La seconde c’est un tunnel qui passe sous le canal où l’on monte dans des cars spéciaux réservés aux V.I.P. Le chemin n’est pas le même, il est bien balisé et agrémenté d’espaces d’attente organisés, il faudra payer une compagnie touristique qui appartient au maréchal Al Sissi pour être tranquille lors de sa traversée.

La troisième c’est le magnifique pont qui passe sur le canal, que seuls les militaires sont autorisés à emprunter car d’une voiture on pourrait lancer une bombe sur les pêcheurs qui sont dans le canal…

 

Photo Brigitte Challande

 

Abu Amir insiste sur le fait que bien que le problème en Palestine soit l’occupant, l’Égypte collabore avec Israël. Car l’Égypte pourrait ouvrir sa frontière 24 heures sur 24 mais préfère instaurer ce système qui soutient une véritable économie et permet de profiter des palestinien.ne.s en les humiliant. L’argument sécuritaire mis en avant par l’Égypte est partagé avec Israël, tous deux faisant sécurité commune et partageant l’expérience d’écraser les palestinien.ne.s. Abu Amir souligne que ces deux pays sont voisins, qu’il y a des mariages mixtes, explique que la colonisation fait son travail mais interroge l’aide que l’Égypte apporte à Israël. « C’est trop facile d’excuser les complices, on ne peut plus passer sous silence tout ce qui se passe et accepter d’être traités comme des animaux. C’est aussi grâce à une frontière fermée que le blocus tient, Israël pousse l’Égypte à ne pas donner d’autorisation pour ne pas avoir de témoins à Gaza et à la frontière. »

À la fin de notre échange — au cours duquel une petite musique qui monte en Europe et en France est évoquée, celle consistant à être qualifié d’antisémite dès que l’on critique Israël —, Abu Amir nous propose d’être plus malins et de rééquilibrer cette situation en affirmant que deux peuples peuvent vivre en paix !

Notre entrevue se conclue par la détermination d’entrer rapidement à Gaza pour acter le processus que nous avons entamé et ouvrir la voie pour d’autres missions.

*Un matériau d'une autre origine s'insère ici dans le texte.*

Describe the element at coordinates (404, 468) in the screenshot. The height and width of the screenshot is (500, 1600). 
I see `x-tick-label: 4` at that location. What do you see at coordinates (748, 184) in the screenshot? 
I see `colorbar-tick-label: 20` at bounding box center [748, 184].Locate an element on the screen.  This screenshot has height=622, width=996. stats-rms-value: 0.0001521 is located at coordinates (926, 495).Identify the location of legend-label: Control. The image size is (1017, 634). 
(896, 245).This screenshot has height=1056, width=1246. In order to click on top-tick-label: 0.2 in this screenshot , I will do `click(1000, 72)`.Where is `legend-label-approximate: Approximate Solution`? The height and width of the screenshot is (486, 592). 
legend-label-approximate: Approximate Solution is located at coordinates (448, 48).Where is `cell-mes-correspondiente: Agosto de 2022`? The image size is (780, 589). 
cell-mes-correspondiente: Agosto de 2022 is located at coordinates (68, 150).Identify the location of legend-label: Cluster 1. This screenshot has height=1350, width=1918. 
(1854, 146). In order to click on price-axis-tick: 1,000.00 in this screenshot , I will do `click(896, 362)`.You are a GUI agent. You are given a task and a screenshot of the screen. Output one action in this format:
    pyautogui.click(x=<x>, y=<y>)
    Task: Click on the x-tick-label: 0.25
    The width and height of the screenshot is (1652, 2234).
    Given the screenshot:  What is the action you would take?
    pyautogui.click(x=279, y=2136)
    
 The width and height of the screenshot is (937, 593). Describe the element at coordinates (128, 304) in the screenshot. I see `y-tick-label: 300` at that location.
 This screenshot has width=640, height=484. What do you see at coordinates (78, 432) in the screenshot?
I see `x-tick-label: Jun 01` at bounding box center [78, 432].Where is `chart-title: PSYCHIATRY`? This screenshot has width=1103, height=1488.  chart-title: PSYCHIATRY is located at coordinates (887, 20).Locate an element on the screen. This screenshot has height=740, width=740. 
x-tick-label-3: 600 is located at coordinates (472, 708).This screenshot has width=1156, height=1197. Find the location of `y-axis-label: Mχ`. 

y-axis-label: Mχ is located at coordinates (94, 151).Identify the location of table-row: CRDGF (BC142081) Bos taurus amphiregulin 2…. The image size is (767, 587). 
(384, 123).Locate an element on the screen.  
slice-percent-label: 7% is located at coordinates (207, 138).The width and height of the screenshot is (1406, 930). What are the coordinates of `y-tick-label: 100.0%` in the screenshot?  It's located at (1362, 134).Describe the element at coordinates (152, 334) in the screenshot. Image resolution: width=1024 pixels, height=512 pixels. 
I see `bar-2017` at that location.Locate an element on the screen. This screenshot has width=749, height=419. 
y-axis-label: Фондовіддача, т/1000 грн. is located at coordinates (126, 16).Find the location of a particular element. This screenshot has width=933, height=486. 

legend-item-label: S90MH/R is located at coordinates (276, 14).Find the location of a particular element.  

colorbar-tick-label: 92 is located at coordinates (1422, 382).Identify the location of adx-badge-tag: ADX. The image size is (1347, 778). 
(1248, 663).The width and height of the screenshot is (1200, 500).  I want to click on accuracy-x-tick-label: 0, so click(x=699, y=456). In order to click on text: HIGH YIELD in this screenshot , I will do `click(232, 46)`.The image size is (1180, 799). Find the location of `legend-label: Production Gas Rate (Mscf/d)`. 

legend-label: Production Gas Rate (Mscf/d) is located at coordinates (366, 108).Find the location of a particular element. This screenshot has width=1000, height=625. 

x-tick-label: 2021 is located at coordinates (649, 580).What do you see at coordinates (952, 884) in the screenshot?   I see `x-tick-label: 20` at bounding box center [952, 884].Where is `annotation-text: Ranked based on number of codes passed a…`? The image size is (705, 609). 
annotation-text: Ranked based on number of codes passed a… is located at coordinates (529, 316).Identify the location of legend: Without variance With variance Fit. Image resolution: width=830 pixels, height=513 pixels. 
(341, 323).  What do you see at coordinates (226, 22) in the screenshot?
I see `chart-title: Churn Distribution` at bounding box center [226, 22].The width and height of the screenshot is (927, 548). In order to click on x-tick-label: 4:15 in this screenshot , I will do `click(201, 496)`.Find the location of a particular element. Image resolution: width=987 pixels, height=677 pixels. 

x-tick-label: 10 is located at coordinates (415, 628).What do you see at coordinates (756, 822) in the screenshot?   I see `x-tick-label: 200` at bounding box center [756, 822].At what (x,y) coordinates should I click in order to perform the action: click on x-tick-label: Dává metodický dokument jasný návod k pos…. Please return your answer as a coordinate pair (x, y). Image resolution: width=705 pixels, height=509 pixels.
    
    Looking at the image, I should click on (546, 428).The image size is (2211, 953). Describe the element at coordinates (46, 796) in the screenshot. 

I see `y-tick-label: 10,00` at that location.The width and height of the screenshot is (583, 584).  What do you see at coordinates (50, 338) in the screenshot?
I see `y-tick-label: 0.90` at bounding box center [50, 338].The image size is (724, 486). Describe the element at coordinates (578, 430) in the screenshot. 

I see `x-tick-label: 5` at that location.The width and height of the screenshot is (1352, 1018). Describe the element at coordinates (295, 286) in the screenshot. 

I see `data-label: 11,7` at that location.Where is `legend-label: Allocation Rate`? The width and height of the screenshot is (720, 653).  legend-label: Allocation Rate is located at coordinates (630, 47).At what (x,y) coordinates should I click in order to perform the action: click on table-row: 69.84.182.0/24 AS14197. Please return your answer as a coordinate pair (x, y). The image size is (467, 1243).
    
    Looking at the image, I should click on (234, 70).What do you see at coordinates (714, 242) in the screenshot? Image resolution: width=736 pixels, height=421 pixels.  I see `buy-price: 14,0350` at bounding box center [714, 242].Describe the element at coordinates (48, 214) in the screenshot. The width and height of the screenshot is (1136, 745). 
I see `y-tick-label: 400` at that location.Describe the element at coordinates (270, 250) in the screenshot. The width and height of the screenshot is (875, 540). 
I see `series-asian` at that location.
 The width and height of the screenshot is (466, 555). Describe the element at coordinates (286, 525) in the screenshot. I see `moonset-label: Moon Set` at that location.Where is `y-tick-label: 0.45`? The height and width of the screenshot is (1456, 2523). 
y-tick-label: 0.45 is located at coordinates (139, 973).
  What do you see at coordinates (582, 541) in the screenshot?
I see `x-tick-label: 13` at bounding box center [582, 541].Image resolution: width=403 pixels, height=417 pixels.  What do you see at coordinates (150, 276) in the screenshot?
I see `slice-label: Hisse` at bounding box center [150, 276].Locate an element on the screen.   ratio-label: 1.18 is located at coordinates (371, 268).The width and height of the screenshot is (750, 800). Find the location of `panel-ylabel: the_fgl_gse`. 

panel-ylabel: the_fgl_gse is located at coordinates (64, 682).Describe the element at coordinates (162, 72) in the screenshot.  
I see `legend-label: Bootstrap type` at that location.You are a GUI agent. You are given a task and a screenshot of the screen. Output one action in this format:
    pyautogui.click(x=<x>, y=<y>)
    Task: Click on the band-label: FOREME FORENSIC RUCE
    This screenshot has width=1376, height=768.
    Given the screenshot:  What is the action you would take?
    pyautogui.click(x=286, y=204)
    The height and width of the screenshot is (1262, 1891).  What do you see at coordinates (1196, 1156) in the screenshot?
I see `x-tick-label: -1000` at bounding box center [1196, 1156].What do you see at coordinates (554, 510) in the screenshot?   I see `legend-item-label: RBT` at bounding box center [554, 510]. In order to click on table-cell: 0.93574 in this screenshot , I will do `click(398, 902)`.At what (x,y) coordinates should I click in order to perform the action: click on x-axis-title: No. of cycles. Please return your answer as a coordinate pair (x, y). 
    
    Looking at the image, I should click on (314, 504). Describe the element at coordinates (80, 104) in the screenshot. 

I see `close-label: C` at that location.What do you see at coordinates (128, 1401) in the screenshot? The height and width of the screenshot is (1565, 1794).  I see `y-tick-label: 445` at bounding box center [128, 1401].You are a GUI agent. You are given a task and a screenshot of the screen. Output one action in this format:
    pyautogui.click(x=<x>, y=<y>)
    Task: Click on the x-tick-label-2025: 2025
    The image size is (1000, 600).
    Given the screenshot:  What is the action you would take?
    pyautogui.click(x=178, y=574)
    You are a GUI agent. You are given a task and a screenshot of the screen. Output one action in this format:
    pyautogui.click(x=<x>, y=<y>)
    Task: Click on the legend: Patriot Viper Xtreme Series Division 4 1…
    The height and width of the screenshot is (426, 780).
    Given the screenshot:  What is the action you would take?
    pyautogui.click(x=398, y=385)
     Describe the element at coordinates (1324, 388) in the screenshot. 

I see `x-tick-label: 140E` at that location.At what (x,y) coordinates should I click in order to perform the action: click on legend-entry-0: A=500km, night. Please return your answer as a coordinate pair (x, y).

Par ailleurs, à son retour Thomas Portes compte bien faire son travail de parlementaire pour que Gaza puisse aussi entrer au Parlement.

 

Brigitte Challande


 

Brigitte Challende
Brigitte Challande est au départ infirmière de secteur psychiatrique, puis psychologue clinicienne et enfin administratrice culturelle, mais surtout activiste ; tout un parcours professionnel où elle n’a cessé de s’insérer dans les fissures et les failles de l’institution pour la malmener et tenter de la transformer. Longtemps à l’hôpital de la Colombière où elle a créé l’association «  Les Murs d’ Aurelle» lieu de pratiques artistiques où plus de 200 artistes sont intervenus pendant plus de 20 ans. Puis dans des missions politiques en Cisjordanie et à Gaza en Palestine. Parallèlement elle a mis en acte sa réflexion dans des pratiques et l’écriture d’ouvrages collectifs. Plusieurs Actes de colloque questionnant l’art et la folie ( Art à bord / Personne Autre/ Autre Abord / Personne d’Art et les Rencontres de l’Expérience Sensible aux éditions du Champ Social) «  Gens de Gaza » aux éditions Riveneuve. Sa rencontre avec la presse indépendante lui a permis d’écrire pour le Poing et maintenant pour Altermidi.